**EXERCISE DATA:**
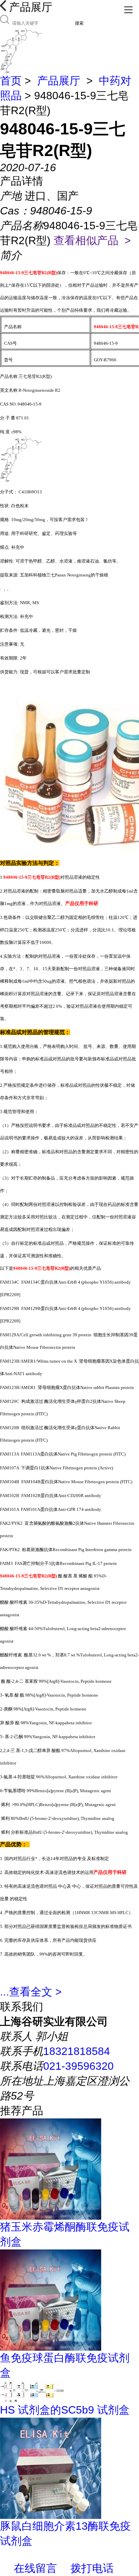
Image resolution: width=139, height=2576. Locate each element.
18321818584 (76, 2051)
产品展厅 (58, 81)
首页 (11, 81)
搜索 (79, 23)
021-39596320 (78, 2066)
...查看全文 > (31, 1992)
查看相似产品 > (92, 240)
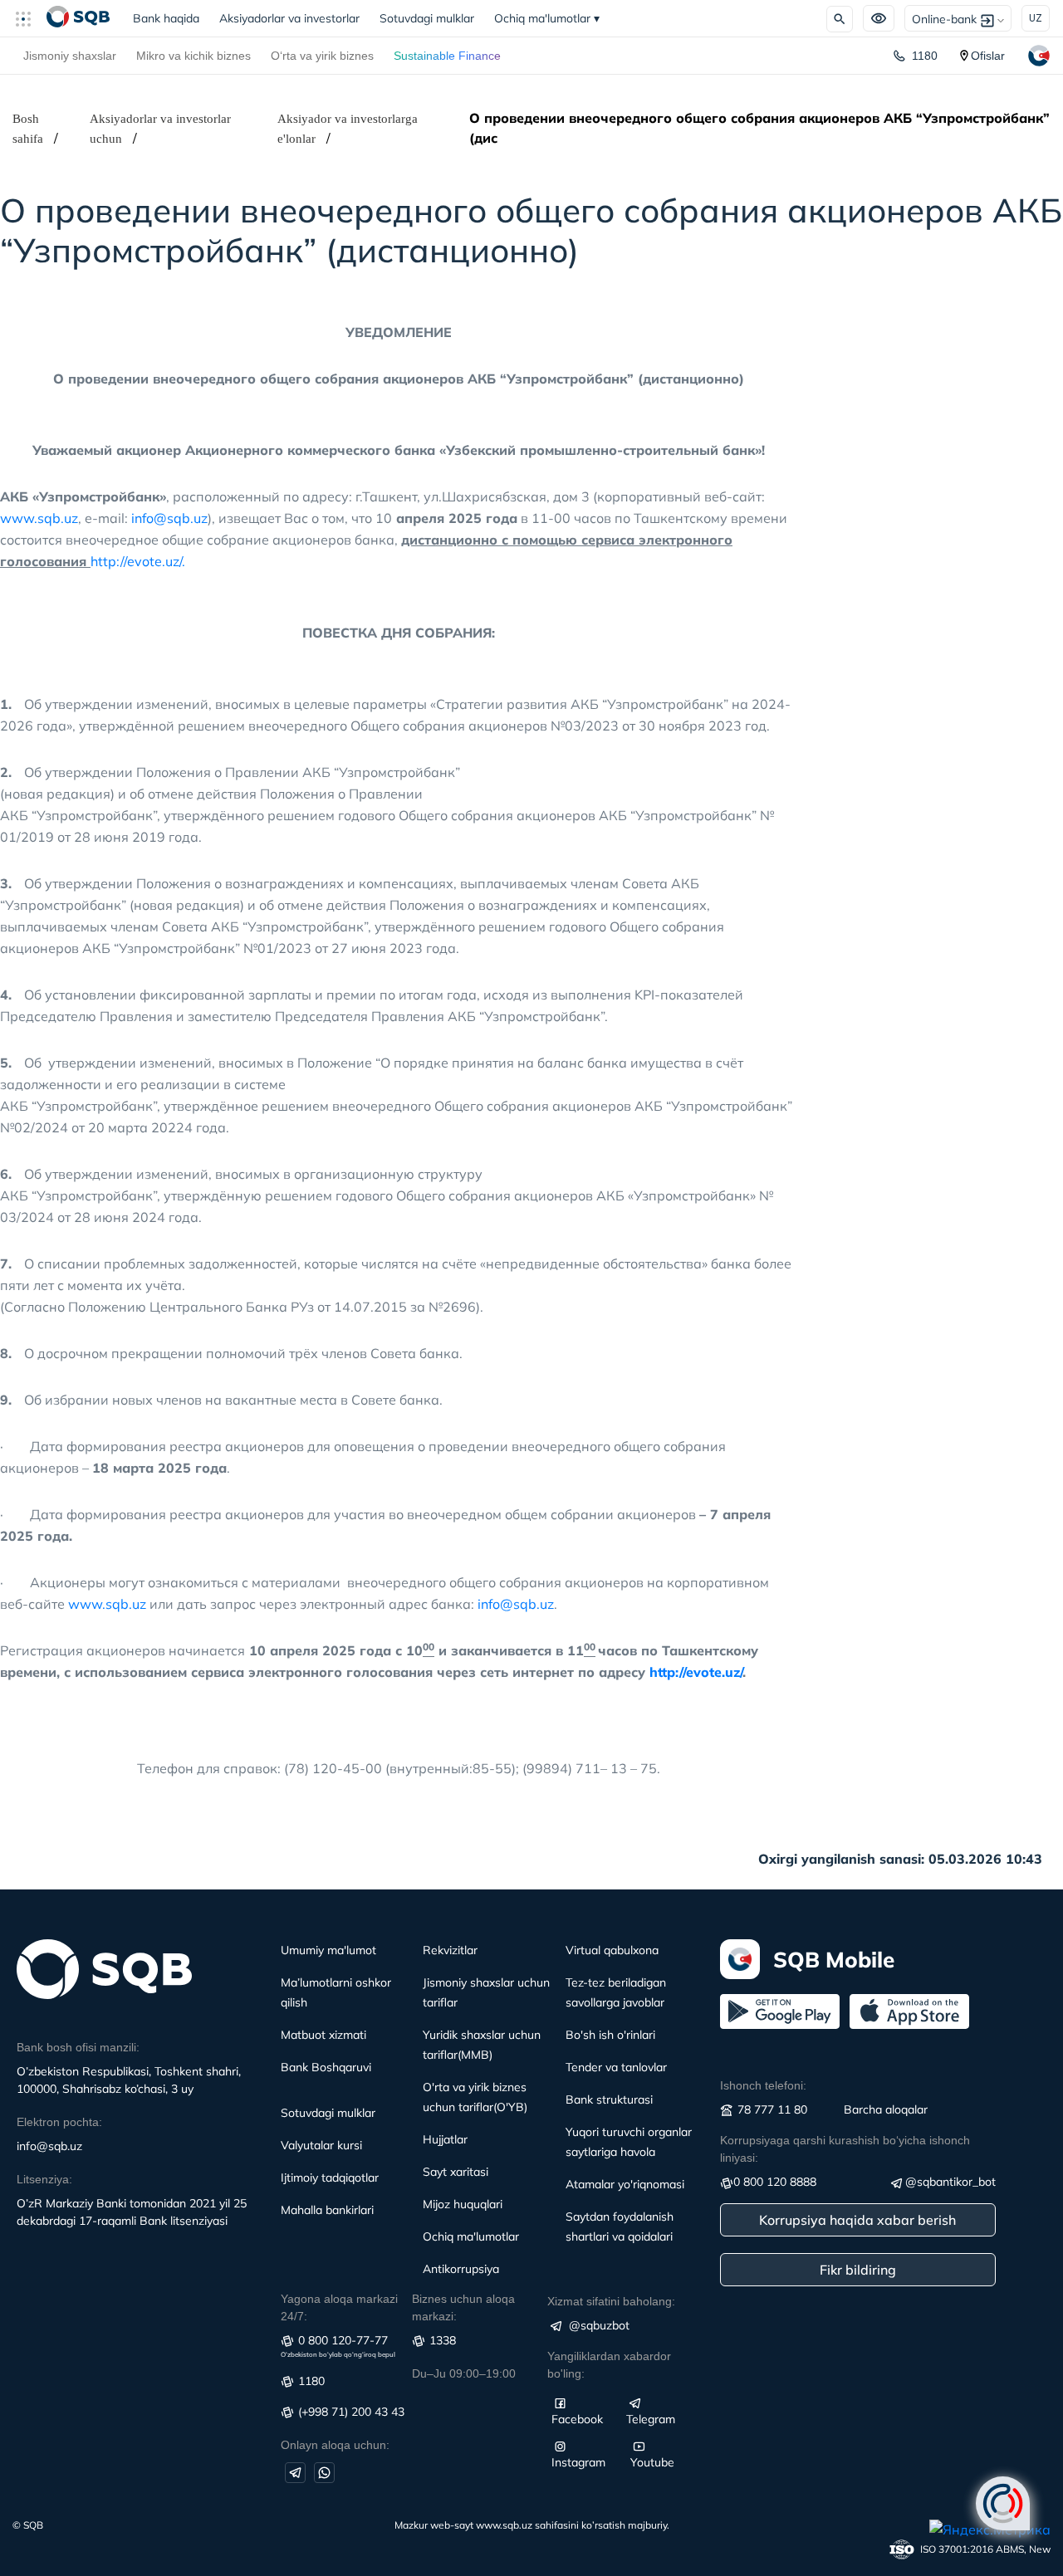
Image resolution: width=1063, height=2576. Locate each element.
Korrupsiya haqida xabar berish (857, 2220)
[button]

**TASK DESCRIPTION:**
Your answer must be an exact copy of the entries above, with no pictures in it.

**RESPONSE:**
Image resolution: width=139, height=2576. Locate each element.
18321818584 (76, 2051)
产品展厅 (58, 81)
首页 (11, 81)
搜索 (79, 23)
021-39596320 (78, 2066)
...查看全文 > (31, 1992)
查看相似产品 > (92, 240)
Image resolution: width=1063, height=2576. Locate each element.
Korrupsiya haqida xabar berish (857, 2220)
[button]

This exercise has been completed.